:: Page extract ::
------------

Comparing the distribution of SNPs between samples can provide an estimate of the shared history of populations in the form of cross-coalescence49. A higher relative cross-coalescence (RCC), calculated using the MSMC2 algorithm, indicates less time to the last common ancestor shared by the two populations in a specific comparison. All populations shared common ancestors in the deep past, reflecting high connectivity, probably as one super-population. Around the time when we see the potential initial founder effect (Fig. 6a), we also see decrease of RCC between all comparisons except the two Mali populations (Fig. 6b). Most recent reliable estimates of RCC that include all pairwise comparisons could be made at ~30,000 years ago. These are illustrated as a cross-sectional slice through the curves, as shown in Fig. 6b. Several hypothesis bearing on the relationships among populations can be formulated from these results, including RCC between different populations in Mali is almost one, equivalent to nearly no population structure; RCC between west African populations (Mali, Cameroon) declined slightly and stabilized at a high level (~0.7), indicating substantial gene flow; RCC between the two smaller Comoro islands (Mohéli and Anjouan) is comparable to that between Mali and Cameroon, thereby suggesting distinct populations but with some degree of historical and possibly contemporary gene flow; RCC between west and east African populations declines steadily over time, with Tanzania and the Comoros becoming increasingly isolated from Mali/Cameroon; RCC is lowest between Tanzania and Mali and Grande Comore and Mali (reaching ~0.2 ~100,000 years ago), indicating very strong isolation between west African and these eastern-most African populations; RCC between Comorian and continental populations (Tanzania, Zambia) is quite low, comparable to between Zambia and Mali, indicating strong and enduring isolation (Fig. 6b, Supplementary Fig. 3).

------------

:: Extracted data entries ::
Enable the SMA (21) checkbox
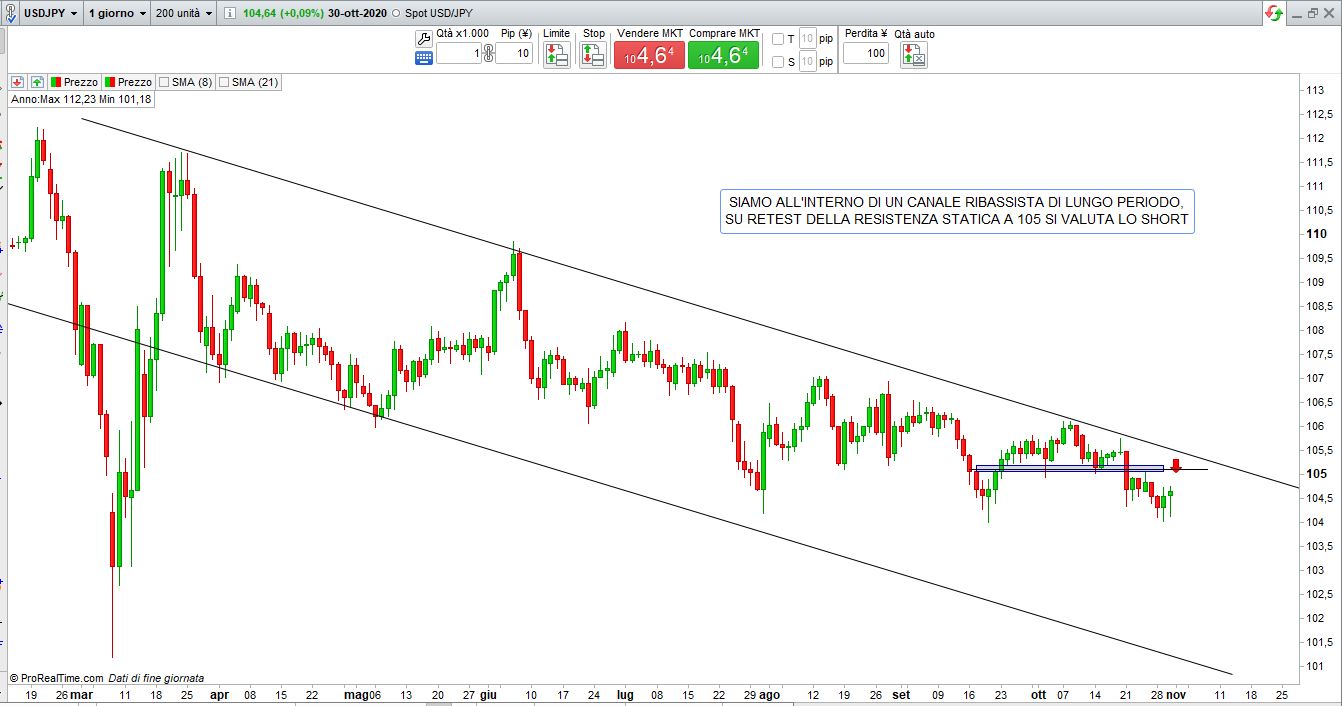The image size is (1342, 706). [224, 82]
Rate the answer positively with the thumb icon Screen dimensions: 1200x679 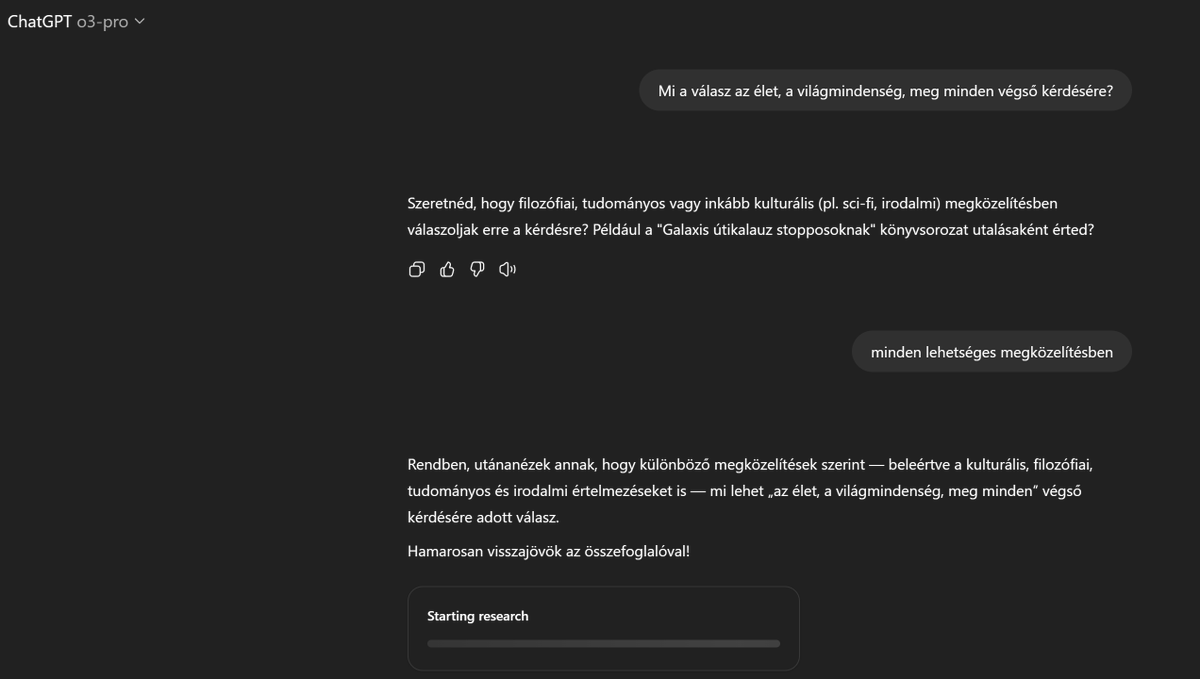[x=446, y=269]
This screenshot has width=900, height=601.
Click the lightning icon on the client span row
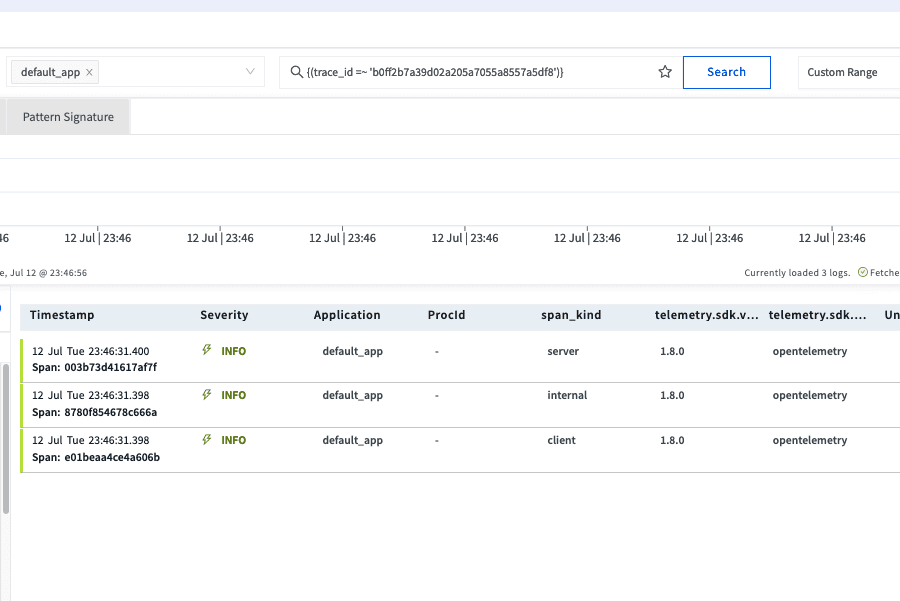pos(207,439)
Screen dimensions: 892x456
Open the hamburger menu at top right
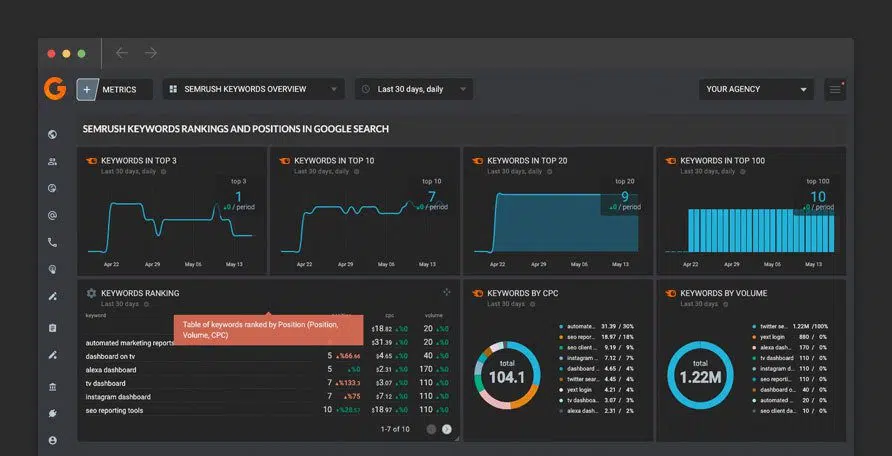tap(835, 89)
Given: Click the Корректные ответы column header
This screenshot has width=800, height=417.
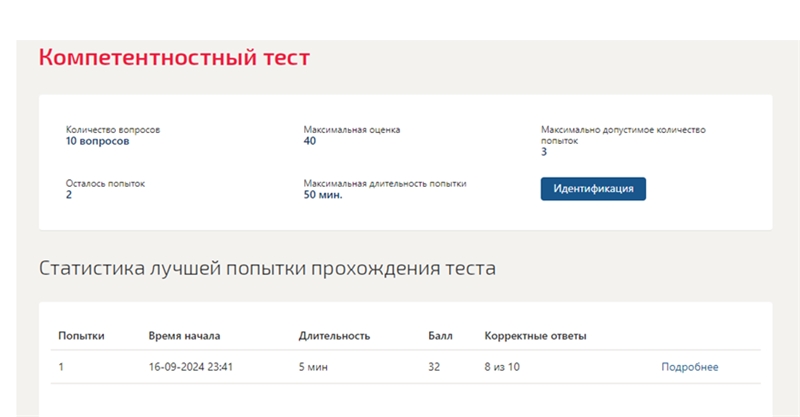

------------

Please explain, in one to three sentences, what the cross-coalescence passage concludes about the two smaller Comoro islands, Mohéli and Anjouan, and what it bases that conclusion on. The records are separate material from the text.

:: Exercise result ::
The RCC between Mohéli and Anjouan is comparable to the RCC between Mali and Cameroon. From that, the passage suggests the two islands hold distinct populations but with some degree of historical and possibly contemporary gene flow.